雇用契約に伴う身元保証については,保証人が不当に重い責任を負うことのないように,「身元保証ニ関スル法律」(略して「身元保証法」といいます。)に規定が置かれています。
身元保証契約の存続期間
身元保証法の規定により,期間の定めのない身元保証契約の存続期間は原則として3年となり(第1条),期間を定める場合でも5年を超えることはできません(第2条第1項)。契約を更新することはできますが,更新期間は5年を超えることはできません(第2条第2項)。
使用者の通知義務
使用者は,
- 労働者に業務上不適任や不誠実な事柄があって身元保証人の責任が発生しそうなとき,
- 労働者の任務や任地を変更したために身元保証人の責任が重くなったり,労働者の監督が困難となったとき,
には,遅滞なく身元保証人に通知しなければなりません(第3条)。

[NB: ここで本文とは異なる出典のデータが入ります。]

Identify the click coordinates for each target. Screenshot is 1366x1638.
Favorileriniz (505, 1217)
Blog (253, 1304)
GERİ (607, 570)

身元保証人がこの通知を受け取ったり,身元保証人自身がこのような事実があることを知ったときは,将来に向けて身元保証契約を解除することができます(第4条)。
保証債務の限度
裁判所は,労働者の監督に関しての使用者側の過失の有無,身元保証人が保証をするに至った事由や払った注意の程度,労働者の任務や身上の変化など,一切の事情を考慮した上で,身元保証人の損害賠償の責任やその額について判断します(第5条)。
したがって,労働者の行為による使用者の損害について,身元保証人がその全額を賠償しなければならないというものではなく,身元保証人の責任の軽減が図られています。
また,身元保証法に違反する特約で,身元保証人にとって不利益なものは,すべて無効となります(第6条)。
こんな対応を!
以上のように,身元保証法では,身元保証人が不当に重い責任を背負うことのないよう,配慮されています。
しかし,保証人になる以上は,それ相応の責任を負うことになることは言うまでもありません。知人に頼み込まれて,まさか本当に自分に責任が及んでくることはないだろうという軽い気持ちから保証人を引き受けることには問題があります。しかし,保証人がいないと知人の就職に差し障りが出てくるおそれもあります。
身元保証人の負うべき責任と,相談者と知人との関係などをよく考慮した上で,身元保証人を引き受けるかどうかを決められてはいかがでしょうか。